▶ [Supplied data]
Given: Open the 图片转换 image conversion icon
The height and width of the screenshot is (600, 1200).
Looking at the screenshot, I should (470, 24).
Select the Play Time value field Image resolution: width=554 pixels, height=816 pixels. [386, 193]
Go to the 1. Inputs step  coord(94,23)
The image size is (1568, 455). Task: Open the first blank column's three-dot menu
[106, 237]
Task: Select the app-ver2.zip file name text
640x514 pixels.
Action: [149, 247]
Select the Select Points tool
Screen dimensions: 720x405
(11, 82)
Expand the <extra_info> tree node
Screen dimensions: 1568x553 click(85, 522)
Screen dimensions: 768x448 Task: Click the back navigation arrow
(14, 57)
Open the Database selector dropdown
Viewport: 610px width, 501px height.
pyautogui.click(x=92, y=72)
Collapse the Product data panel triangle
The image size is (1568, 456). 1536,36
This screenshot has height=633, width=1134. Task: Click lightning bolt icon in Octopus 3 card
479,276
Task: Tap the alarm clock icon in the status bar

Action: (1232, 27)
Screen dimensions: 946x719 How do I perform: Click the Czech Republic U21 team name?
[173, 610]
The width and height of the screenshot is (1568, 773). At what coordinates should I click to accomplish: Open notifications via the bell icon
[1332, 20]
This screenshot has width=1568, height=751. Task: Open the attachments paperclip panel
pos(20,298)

▶ [The problem] Rewrite all the lines above as a Markdown table with the columns "Row" and "Line text," numbering each row and leaving out blank lines.

▶ [Completed exercise]
| Row | Line text |
|---|---|
| 1 | Given: Open the 图片转换 image conversion icon |
| 2 | The height and width of the screenshot is (600, 1200). |
| 3 | Looking at the screenshot, I should (470, 24). |
| 4 | Select the Play Time value field Image resolution: width=554 pixels, height=816 pixels. [386, 193] |
| 5 | Go to the 1. Inputs step  coord(94,23) |
| 6 | The image size is (1568, 455). Task: Open the first blank column's three-dot menu |
| 7 | [106, 237] |
| 8 | Task: Select the app-ver2.zip file name text |
| 9 | 640x514 pixels. |
| 10 | Action: [149, 247] |
| 11 | Select the Select Points tool |
| 12 | Screen dimensions: 720x405 |
| 13 | (11, 82) |
| 14 | Expand the <extra_info> tree node |
| 15 | Screen dimensions: 1568x553 click(85, 522) |
| 16 | Screen dimensions: 768x448 Task: Click the back navigation arrow |
| 17 | (14, 57) |
| 18 | Open the Database selector dropdown |
| 19 | Viewport: 610px width, 501px height. |
| 20 | pyautogui.click(x=92, y=72) |
| 21 | Collapse the Product data panel triangle |
| 22 | The image size is (1568, 456). 1536,36 |
| 23 | This screenshot has height=633, width=1134. Task: Click lightning bolt icon in Octopus 3 card |
| 24 | 479,276 |
| 25 | Task: Tap the alarm clock icon in the status bar |
| 26 | Action: (1232, 27) |
| 27 | Screen dimensions: 946x719 How do I perform: Click the Czech Republic U21 team name? |
| 28 | [173, 610] |
| 29 | The width and height of the screenshot is (1568, 773). At what coordinates should I click to accomplish: Open notifications via the bell icon |
| 30 | [1332, 20] |
| 31 | This screenshot has width=1568, height=751. Task: Open the attachments paperclip panel |
| 32 | pos(20,298) |